Retype every one of the records below word for word.

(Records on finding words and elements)
--------------------------------

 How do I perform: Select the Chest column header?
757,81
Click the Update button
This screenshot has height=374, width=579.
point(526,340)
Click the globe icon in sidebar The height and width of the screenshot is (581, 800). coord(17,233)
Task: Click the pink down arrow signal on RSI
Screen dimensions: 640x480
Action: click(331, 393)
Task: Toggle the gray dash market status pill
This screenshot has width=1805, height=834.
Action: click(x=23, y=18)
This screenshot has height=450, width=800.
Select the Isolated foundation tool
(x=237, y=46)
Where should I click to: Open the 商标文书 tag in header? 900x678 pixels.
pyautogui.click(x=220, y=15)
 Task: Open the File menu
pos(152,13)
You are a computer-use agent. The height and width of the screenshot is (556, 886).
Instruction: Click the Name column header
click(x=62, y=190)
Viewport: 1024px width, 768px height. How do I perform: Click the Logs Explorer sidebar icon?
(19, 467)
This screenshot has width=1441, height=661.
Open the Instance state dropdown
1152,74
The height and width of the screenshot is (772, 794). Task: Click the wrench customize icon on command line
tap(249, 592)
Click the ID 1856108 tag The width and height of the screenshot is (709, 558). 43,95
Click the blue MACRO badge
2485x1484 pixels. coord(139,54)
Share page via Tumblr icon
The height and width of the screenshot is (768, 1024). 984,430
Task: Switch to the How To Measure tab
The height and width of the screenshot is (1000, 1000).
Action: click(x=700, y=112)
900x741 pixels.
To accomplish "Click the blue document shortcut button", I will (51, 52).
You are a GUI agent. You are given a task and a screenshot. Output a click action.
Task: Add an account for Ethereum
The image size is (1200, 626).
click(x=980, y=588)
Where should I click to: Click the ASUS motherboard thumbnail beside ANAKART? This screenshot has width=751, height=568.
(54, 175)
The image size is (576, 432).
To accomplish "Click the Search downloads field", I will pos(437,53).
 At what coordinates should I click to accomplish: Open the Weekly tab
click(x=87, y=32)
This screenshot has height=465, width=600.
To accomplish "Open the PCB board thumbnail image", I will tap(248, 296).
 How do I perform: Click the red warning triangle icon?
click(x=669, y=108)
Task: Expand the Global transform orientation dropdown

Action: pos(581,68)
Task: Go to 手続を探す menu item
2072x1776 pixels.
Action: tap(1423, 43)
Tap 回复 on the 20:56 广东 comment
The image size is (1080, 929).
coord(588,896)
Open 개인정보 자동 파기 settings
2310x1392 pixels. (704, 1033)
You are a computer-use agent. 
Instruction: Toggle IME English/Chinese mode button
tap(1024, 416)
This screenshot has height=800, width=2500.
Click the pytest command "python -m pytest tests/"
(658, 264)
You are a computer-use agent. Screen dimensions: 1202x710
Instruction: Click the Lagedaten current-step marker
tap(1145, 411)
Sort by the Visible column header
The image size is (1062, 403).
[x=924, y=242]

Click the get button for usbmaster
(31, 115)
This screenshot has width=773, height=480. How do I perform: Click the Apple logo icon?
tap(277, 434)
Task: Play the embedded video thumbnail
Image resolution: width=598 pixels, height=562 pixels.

--------------------------------

→ **Exercise result**:
 How do I perform: Select the Chest column header?
757,81
Click the Update button
This screenshot has height=374, width=579.
point(526,340)
Click the globe icon in sidebar The height and width of the screenshot is (581, 800). coord(17,233)
Task: Click the pink down arrow signal on RSI
Screen dimensions: 640x480
Action: click(331, 393)
Task: Toggle the gray dash market status pill
This screenshot has width=1805, height=834.
Action: click(x=23, y=18)
This screenshot has height=450, width=800.
Select the Isolated foundation tool
(x=237, y=46)
Where should I click to: Open the 商标文书 tag in header? 900x678 pixels.
pyautogui.click(x=220, y=15)
 Task: Open the File menu
pos(152,13)
You are a computer-use agent. The height and width of the screenshot is (556, 886).
Instruction: Click the Name column header
click(x=62, y=190)
Viewport: 1024px width, 768px height. How do I perform: Click the Logs Explorer sidebar icon?
(19, 467)
This screenshot has width=1441, height=661.
Open the Instance state dropdown
1152,74
The height and width of the screenshot is (772, 794). Task: Click the wrench customize icon on command line
tap(249, 592)
Click the ID 1856108 tag The width and height of the screenshot is (709, 558). 43,95
Click the blue MACRO badge
2485x1484 pixels. coord(139,54)
Share page via Tumblr icon
The height and width of the screenshot is (768, 1024). 984,430
Task: Switch to the How To Measure tab
The height and width of the screenshot is (1000, 1000).
Action: click(x=700, y=112)
900x741 pixels.
To accomplish "Click the blue document shortcut button", I will (51, 52).
You are a GUI agent. You are given a task and a screenshot. Output a click action.
Task: Add an account for Ethereum
The image size is (1200, 626).
click(x=980, y=588)
Where should I click to: Click the ASUS motherboard thumbnail beside ANAKART? This screenshot has width=751, height=568.
(54, 175)
The image size is (576, 432).
To accomplish "Click the Search downloads field", I will pos(437,53).
 At what coordinates should I click to accomplish: Open the Weekly tab
click(x=87, y=32)
This screenshot has height=465, width=600.
To accomplish "Open the PCB board thumbnail image", I will tap(248, 296).
 How do I perform: Click the red warning triangle icon?
click(x=669, y=108)
Task: Expand the Global transform orientation dropdown

Action: pos(581,68)
Task: Go to 手続を探す menu item
2072x1776 pixels.
Action: tap(1423, 43)
Tap 回复 on the 20:56 广东 comment
The image size is (1080, 929).
coord(588,896)
Open 개인정보 자동 파기 settings
2310x1392 pixels. (704, 1033)
You are a computer-use agent. 
Instruction: Toggle IME English/Chinese mode button
tap(1024, 416)
This screenshot has height=800, width=2500.
Click the pytest command "python -m pytest tests/"
(658, 264)
You are a computer-use agent. Screen dimensions: 1202x710
Instruction: Click the Lagedaten current-step marker
tap(1145, 411)
Sort by the Visible column header
The image size is (1062, 403).
[x=924, y=242]

Click the get button for usbmaster
(31, 115)
This screenshot has width=773, height=480. How do I perform: Click the Apple logo icon?
tap(277, 434)
Task: Play the embedded video thumbnail
Image resolution: width=598 pixels, height=562 pixels.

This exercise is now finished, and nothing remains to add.